(See below for the reply)
On 10/05/13 22:48, Vitalii Tymchyshyn wrote:
Well, could you write a trigger that would do what you need? AFAIR
analyze data is stored no matter transaction boundaries. You could store
some counters in session vars and issue an explicit analyze when enough
rows were added.
7 трав. 2013 08:33, "Mark Kirkwood" <mark.kirkw...@catalyst.net.nz
<mailto:mark.kirkw...@catalyst.net.nz>> напис.
On 07/05/13 18:10, Simon Riggs wrote:
On 7 May 2013 01:23, <mark.kirkw...@catalyst.net.nz
<mailto:mark.kirkw...@catalyst.net.nz>__> wrote:
I'm thinking that a variant of (2) might be simpler to
inplement:
(I think Matt C essentially beat me to this suggestion - he
originally
discovered this issue). It is probably good enough for only
*new* plans to
react to the increased/increasing number of in progress
rows. So this
would require backends doing significant numbers of row
changes to either
directly update pg_statistic or report their in progress
numbers to the
stats collector.

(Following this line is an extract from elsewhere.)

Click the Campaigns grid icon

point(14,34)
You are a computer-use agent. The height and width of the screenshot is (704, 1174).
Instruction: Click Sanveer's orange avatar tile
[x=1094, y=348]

The key change here is the partial
execution numbers
would need to be sent. Clearly one would need to avoid doing
this too
often (!) - possibly only when number of changed rows >
autovacuum_analyze_scale___factor proportion of the relation
concerned or
similar.
Are you loading using COPY? Why not break down the load into chunks?
INSERT - but we could maybe workaround by chunking the INSERT.

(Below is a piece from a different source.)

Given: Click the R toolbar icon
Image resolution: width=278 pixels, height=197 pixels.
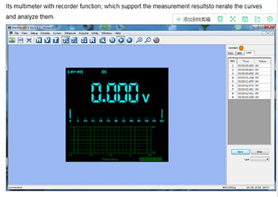Looking at the screenshot, I should click(x=92, y=40).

However that *really* breaks the idea that in SQL you just say what
you want, not how the database engine should do it! And more
practically means that the most obvious and clear way to add your
new data has nasty side effects, and you have to tip toe around
muttering secret incantations to make things work well :-)
I'm still thinking that making postgres smarter about having current
stats for getting the actual optimal plan is the best solution.
Unfortunately a trigger will not really do the job - analyze ignores in
progress rows (unless they were added by the current transaction), and
then the changes made by analyze are not seen by any other sessions. So
no changes to plans until the entire INSERT is complete and COMMIT
happens (which could be a while - too long in our case).
Figuring out how to improve on this situation is tricky.